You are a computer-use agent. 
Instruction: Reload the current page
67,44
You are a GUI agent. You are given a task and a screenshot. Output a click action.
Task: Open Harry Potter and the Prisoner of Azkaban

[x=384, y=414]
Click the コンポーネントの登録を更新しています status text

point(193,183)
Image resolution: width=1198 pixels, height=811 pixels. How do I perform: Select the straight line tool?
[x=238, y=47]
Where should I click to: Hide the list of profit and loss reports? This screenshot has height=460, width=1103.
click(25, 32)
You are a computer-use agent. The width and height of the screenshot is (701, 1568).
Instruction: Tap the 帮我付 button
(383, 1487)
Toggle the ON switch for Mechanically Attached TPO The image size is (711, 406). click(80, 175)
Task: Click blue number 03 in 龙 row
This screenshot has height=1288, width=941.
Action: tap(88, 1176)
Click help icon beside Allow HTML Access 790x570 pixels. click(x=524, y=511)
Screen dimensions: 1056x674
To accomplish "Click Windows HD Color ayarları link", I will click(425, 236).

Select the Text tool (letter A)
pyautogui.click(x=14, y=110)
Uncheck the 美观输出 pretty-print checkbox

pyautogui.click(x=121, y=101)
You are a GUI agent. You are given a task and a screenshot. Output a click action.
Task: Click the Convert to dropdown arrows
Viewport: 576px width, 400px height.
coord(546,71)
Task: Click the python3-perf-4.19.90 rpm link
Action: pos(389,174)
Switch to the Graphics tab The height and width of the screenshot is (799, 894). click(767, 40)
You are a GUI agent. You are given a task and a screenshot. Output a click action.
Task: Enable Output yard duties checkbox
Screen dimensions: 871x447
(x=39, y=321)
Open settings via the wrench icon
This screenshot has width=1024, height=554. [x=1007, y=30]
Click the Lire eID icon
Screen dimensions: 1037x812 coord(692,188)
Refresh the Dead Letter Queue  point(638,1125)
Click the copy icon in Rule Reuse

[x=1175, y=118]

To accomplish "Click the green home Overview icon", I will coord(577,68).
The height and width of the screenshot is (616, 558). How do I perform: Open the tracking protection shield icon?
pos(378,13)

--------

● **Instructions for the task**: The answer must be every line from the entries above that holds the string "computer".

● **Your solution**:
You are a computer-use agent. 
You are a computer-use agent. The width and height of the screenshot is (701, 1568).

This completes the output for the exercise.